======== ТЕКСТ ========

Где можно обнаружить политические ценности, превращающиеся в политические нормы, и политические нормы, создающие политические системы, формы власти и политические статусы? И что самое главное — где политический субъект, формирующийся согласно классической модели, принимающий те или иные политические роли и завоевывающий политические права?

Во многом постклассический субъект политики формируется сегодня не в рамках политической системы, а вне ее и вопреки ей — в неравной борьбе с политическими структурами и силами рынка. Как остроумно замечает Турен, современный политический актор уже не стремится создать идеальное государство, идеальный политический строй: «он осваивает и защищает лужайку, которую постоянно пытаются захватить»[65]. Человек политический сегодня скорее обороняется, чем участвует в борьбе, скорее защищается, чем пророчествует. Другими словами, он — сила освобождения, а не архитектор политического порядка.

3.2. Информационный ресурс политической власти: искушения и разочарования

Вместе с тем развитие науки и техники, высоких технологий и массовых коммуникаций способствовало виртуальности, стохастичности, нелинейности и дискретности политических процессов. Если в классической политической системе политическое знание соотносилось со сферой политического бытия, политического существования, то информационная революция, используя виртуальное пространство, мгновенно переводит новую информацию в сферу политического действия. Использование информации для нахождения наиболее эффективных способов ее применения на практике — это и есть политическое управление в информационном обществе.

========

> [СУТЬ ЗАДАНИЯ] Перепишите из текста фрагмент без изменений. Начните с места, где стоят слова «Вместе с тем», и остановитесь после слов «в информационном обществе.».

======== ИСХОДНЫЕ ДАННЫЕ ========

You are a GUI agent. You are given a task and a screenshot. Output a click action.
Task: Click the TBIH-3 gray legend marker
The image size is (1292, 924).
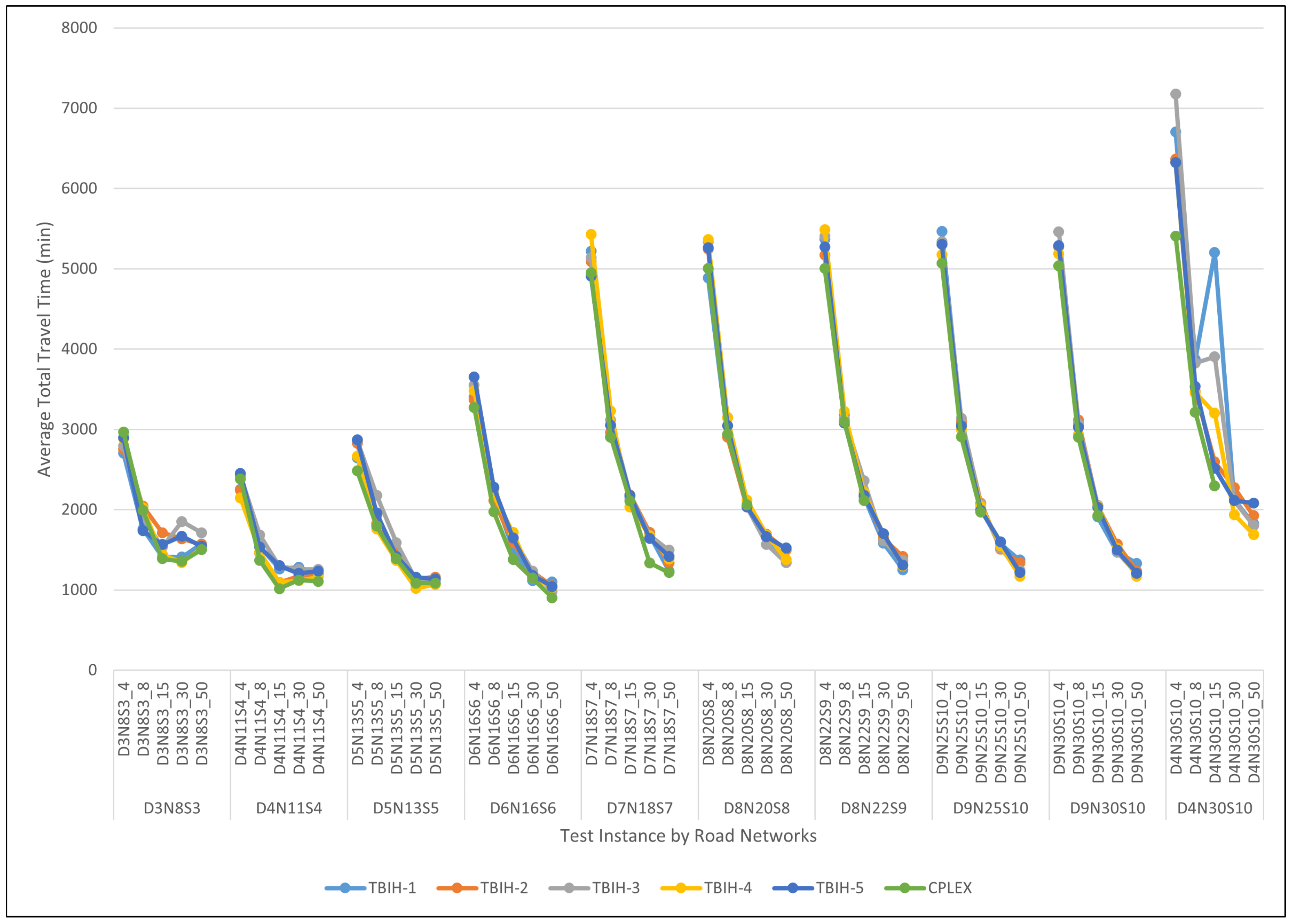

========

> [РЕШЕНИЕ ЗАДАНИЯ]
Вместе с тем развитие науки и техники, высоких технологий и массовых коммуникаций способствовало виртуальности, стохастичности, нелинейности и дискретности политических процессов. Если в классической политической системе политическое знание соотносилось со сферой политического бытия, политического существования, то информационная революция, используя виртуальное пространство, мгновенно переводит новую информацию в сферу политического действия. Использование информации для нахождения наиболее эффективных способов ее применения на практике — это и есть политическое управление в информационном обществе.